[PATCH V2] accel/amdxdna: Support sensors for column utilization

Lizhi Hou posted 1 patch 3 weeks, 6 days ago
drivers/accel/amdxdna/aie2_pci.c | 34 +++++++++++++++++++++++++++-----
drivers/accel/amdxdna/aie2_pci.h |  8 ++++++++
include/uapi/drm/amdxdna_accel.h |  3 ++-
3 files changed, 39 insertions(+), 6 deletions(-)
[PATCH V2] accel/amdxdna: Support sensors for column utilization
Posted by Lizhi Hou 3 weeks, 6 days ago
From: "Mario Limonciello (AMD)" <superm1@kernel.org>

The AMD PMF driver provides realtime column utilization (npu_busy)
metrics for the NPU. Extend the DRM_IOCTL_AMDXDNA_GET_INFO sensor
query to expose these metrics to userspace.

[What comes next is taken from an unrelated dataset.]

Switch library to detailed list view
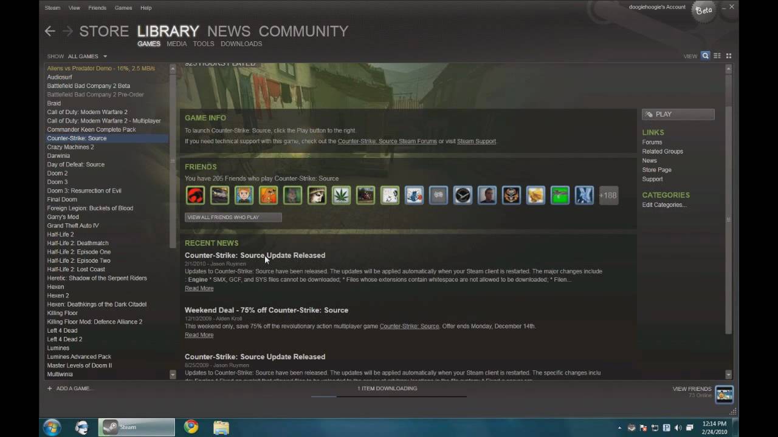Viewport: 778px width, 437px height. pyautogui.click(x=717, y=55)
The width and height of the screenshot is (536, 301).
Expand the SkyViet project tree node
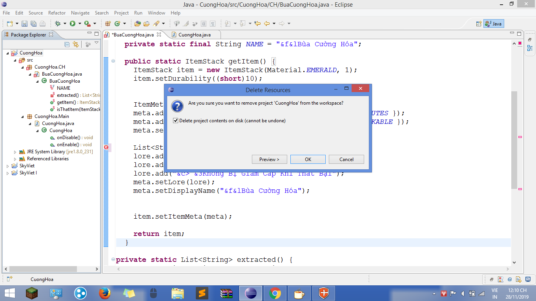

Add AMDXDNA_SENSOR_TYPE_COLUMN_UTILIZATION to the sensor type enum
and update aie2_get_sensors() to return both the total power and up
to 8 column utilization sensors if the user buffer permits.

Signed-off-by: Mario Limonciello (AMD) <superm1@kernel.org>
Reviewed-by: Lizhi Hou <lizhi.hou@amd.com>
[lizhi: support legacy tool which uses small buffer. checkpatch cleanup]
Signed-off-by: Lizhi Hou <lizhi.hou@amd.com>
---
 drivers/accel/amdxdna/aie2_pci.c | 34 +++++++++++++++++++++++++++-----
 drivers/accel/amdxdna/aie2_pci.h |  8 ++++++++
 include/uapi/drm/amdxdna_accel.h |  3 ++-
 3 files changed, 39 insertions(+), 6 deletions(-)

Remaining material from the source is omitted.